Seit der Kindheit befreundet: TV-Koch Alexander Kumptner und Promi-Anwalt Philipp Wolm
Seit der Kindheit befreundet: TV-Koch Alexander Kumptner und Promi-Anwalt Philipp WolmAndreas Tischler / Vienna Press
Ob Polizei oder Kater: TV-Koch Alexander Kumptner und Star-Anwalt Philipp Wolm geben im "Heute"-Talk Tipps, wie zu Silvester nichts anbrennt.

Wer hat den 1. Jänner nicht schon einmal mit einem fetten Kater im Bett verbracht, oder sogar in der Nacht selbst ein kleines Problem mit der Polizei gehabt? Kein Problem, "Heute" hat zwei wahre Fachmänner auf dem Gebiet zum Interview gebeten. TV-Koch Alexander Kumptner und Promi-Anwalt Philipp Wolm verraten die besten Tipps und Tricks, wie Silvester glatt über die Bühne geht. Gleich einmal die wichtigste Frage: Gibt es tatsächlich ein Kateressen, oder einen Katerdrink? "Ja!", so Kumptner. Das ist ja schon einmal ein guter Anfang. "Du brauchst pikante Sachen. Säure, Schärfe, alles, was wieder angeregt. Deswegen trinken ja viele in der Früh einen Orangensaft", meint das "The Taste"-Jurymitglied. "Zwei Aspirin", so Wolm – aber bitte noch vor dem Schlafengehen.

Da greift Kumptner zu einer weiteren Methode: "Du musst Elektrolyte vor dem Schlafengehen trinken. Ich habe Pulver, von dem ich zwei Löffel in Wasser gebe. Zwei große Gläser mit den Elektrolyten und dann geht es mir wirklich immer besser", doch dann muss er lachen: "Es kann nur sein, dass ich, wenn nach Hause komme, so gut drauf bin, dass ich vergesse." Dann hilft aber am nächsten Tag eine Gulaschsuppe, deren Rezept uns Kumptner natürlich auch noch verraten hat (siehe ganz unten im Artikel). 

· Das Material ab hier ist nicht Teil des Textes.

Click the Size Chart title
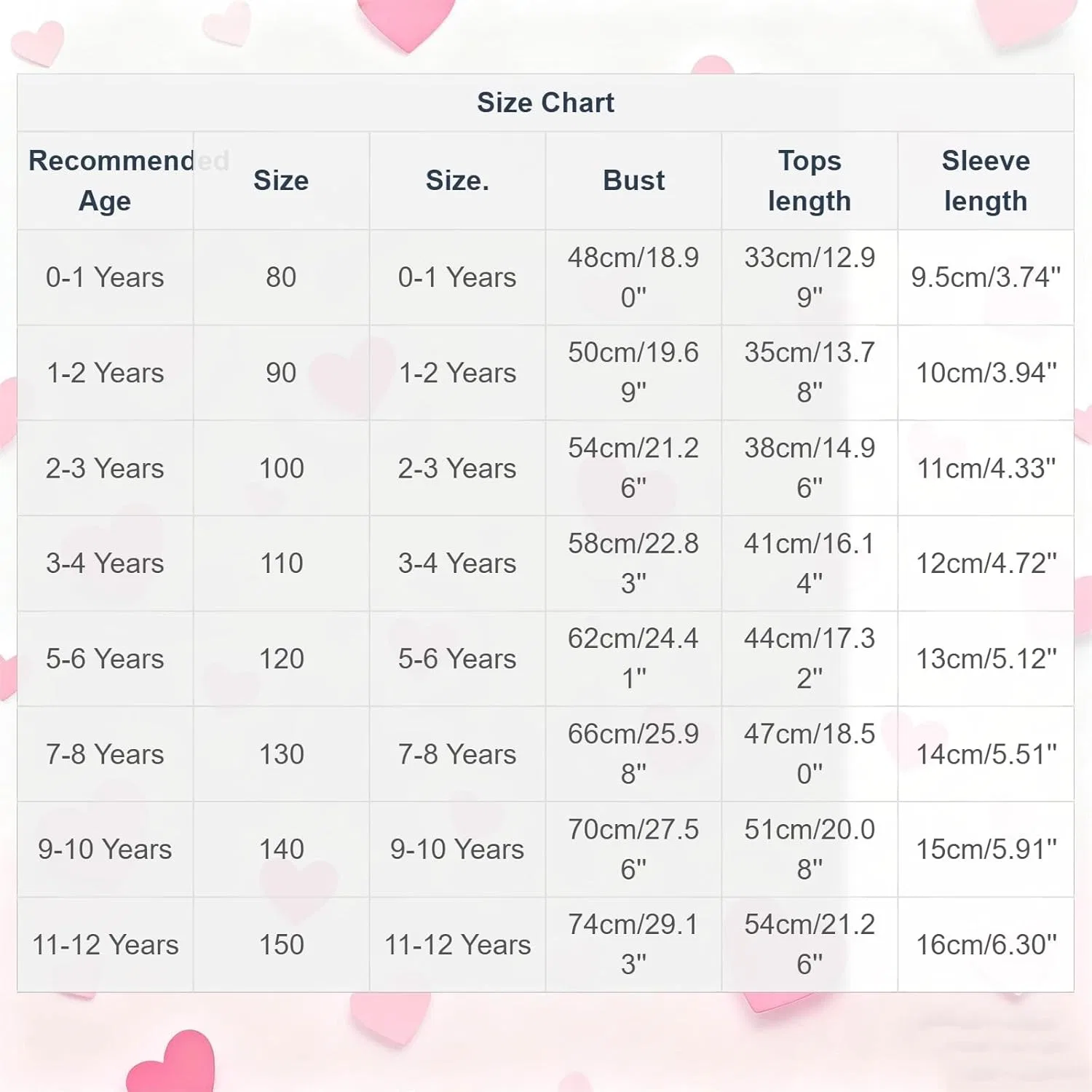[x=545, y=103]
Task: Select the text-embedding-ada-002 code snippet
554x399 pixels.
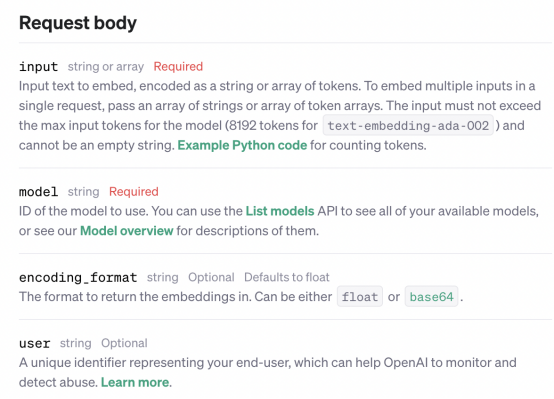Action: (x=408, y=125)
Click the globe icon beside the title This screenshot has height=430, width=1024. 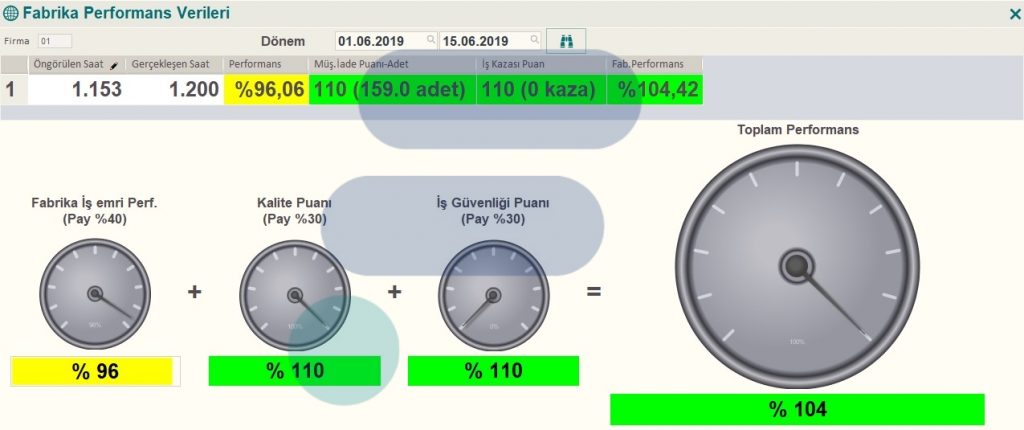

"Sagst du 'nein', gehst du heim"

Besonders wertvoll der Tipp von Philipp Wolm, dem Top-Strafverteidiger: Was tun, wenn einen die Polizei schnappt? "Dann kann ich einen Tipp geben: 'Sagst du nein, gehst du heim, sagst du ja, bleibst du da' – heißt: nichts reden, nur den Anwalt anrufen, dann geht es gut." Ein Ratschlag, der auch seinen Freund Alexander Kumptner begeistert. "Wirklich, das geht?", fragt er interessiert nach. "Natürlich, das sind deine Rechte als Beschuldigter", klärt ihn Wolm auf. Gut, so kann heuer aber wirklich nichts mehr schief gehen…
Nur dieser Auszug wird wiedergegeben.